Pull out every line from the line containing "Instruction: Click the wireless" through the end of the material, both ends included, and reproduce it exactly. Keep pictures out.

────

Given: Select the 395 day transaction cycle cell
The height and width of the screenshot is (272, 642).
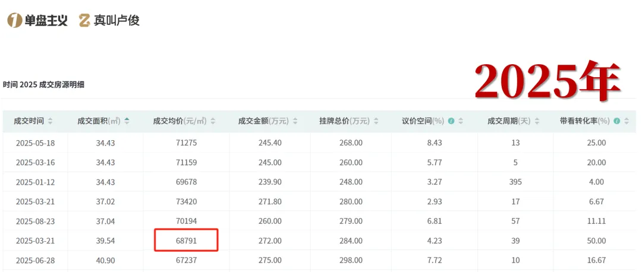Looking at the screenshot, I should (x=515, y=182).
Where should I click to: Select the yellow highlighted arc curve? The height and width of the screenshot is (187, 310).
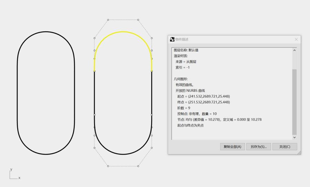pyautogui.click(x=123, y=32)
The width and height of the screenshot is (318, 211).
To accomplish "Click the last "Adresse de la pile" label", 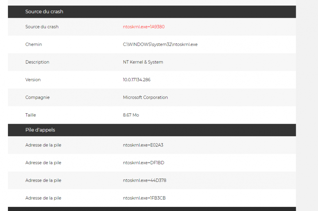I will (x=43, y=198).
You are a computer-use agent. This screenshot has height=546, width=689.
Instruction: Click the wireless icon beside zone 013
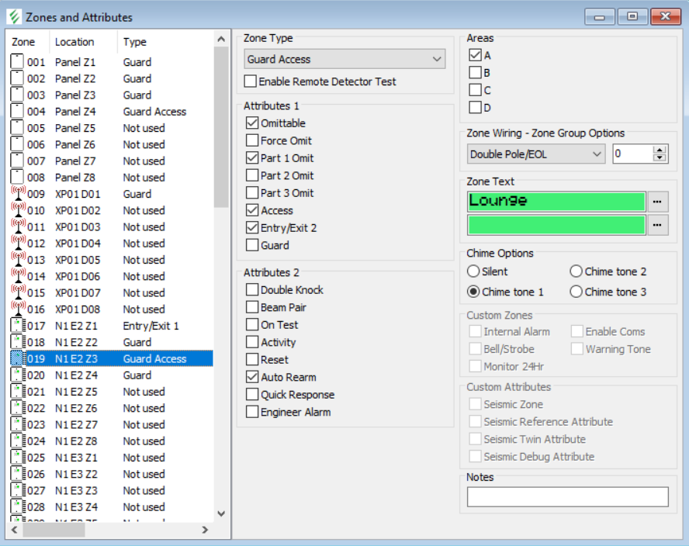coord(17,260)
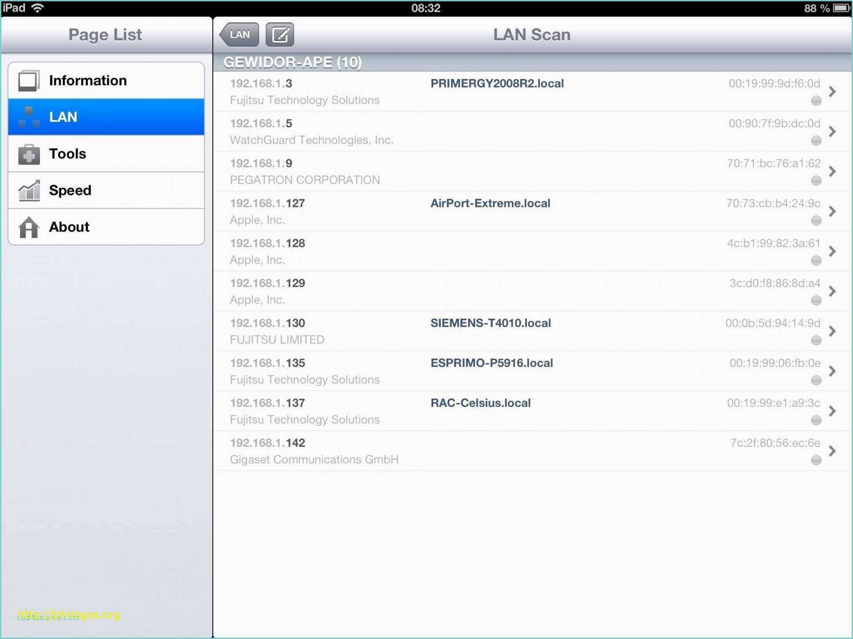This screenshot has width=853, height=639.
Task: Check iPad battery status icon
Action: click(839, 8)
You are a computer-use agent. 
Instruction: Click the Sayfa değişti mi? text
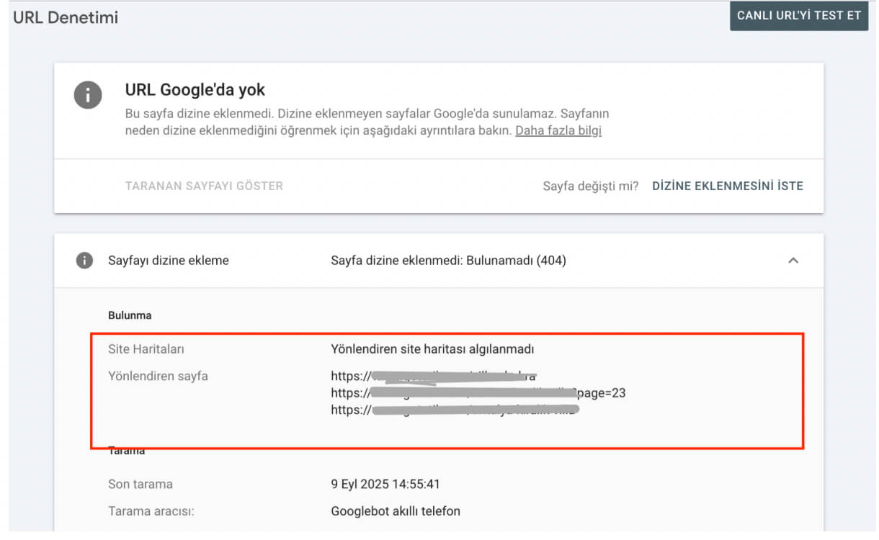click(590, 186)
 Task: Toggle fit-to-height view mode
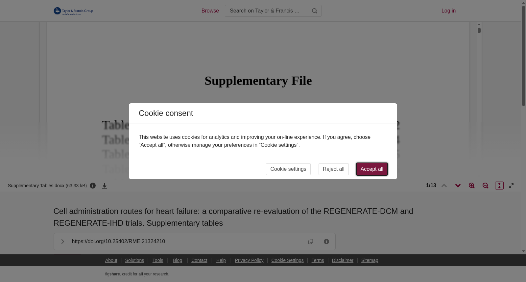(499, 186)
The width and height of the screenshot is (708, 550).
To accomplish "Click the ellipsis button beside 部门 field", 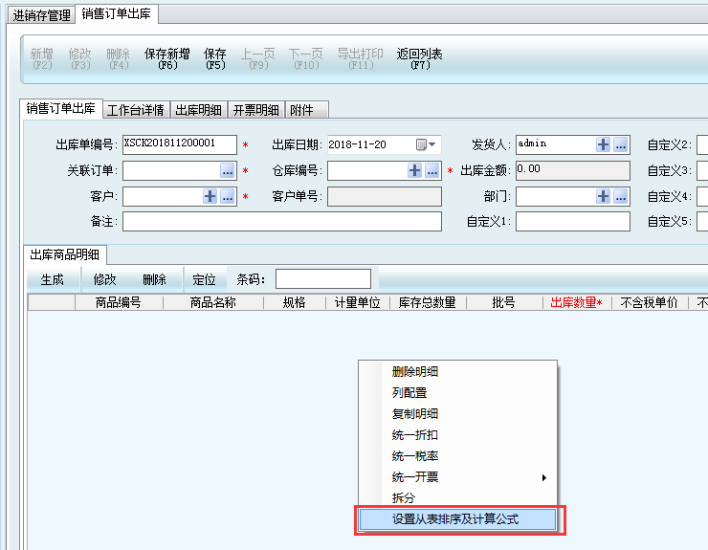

────

**Completed task:**
Instruction: Click the wireless icon beside zone 013
coord(17,260)
This screenshot has width=853, height=639.
Task: Check iPad battery status icon
Action: click(839, 8)
You are a computer-use agent. 
Instruction: Click the Sayfa değişti mi? text
click(590, 186)
 Task: Toggle fit-to-height view mode
(499, 186)
The width and height of the screenshot is (708, 550).
To accomplish "Click the ellipsis button beside 部门 field", 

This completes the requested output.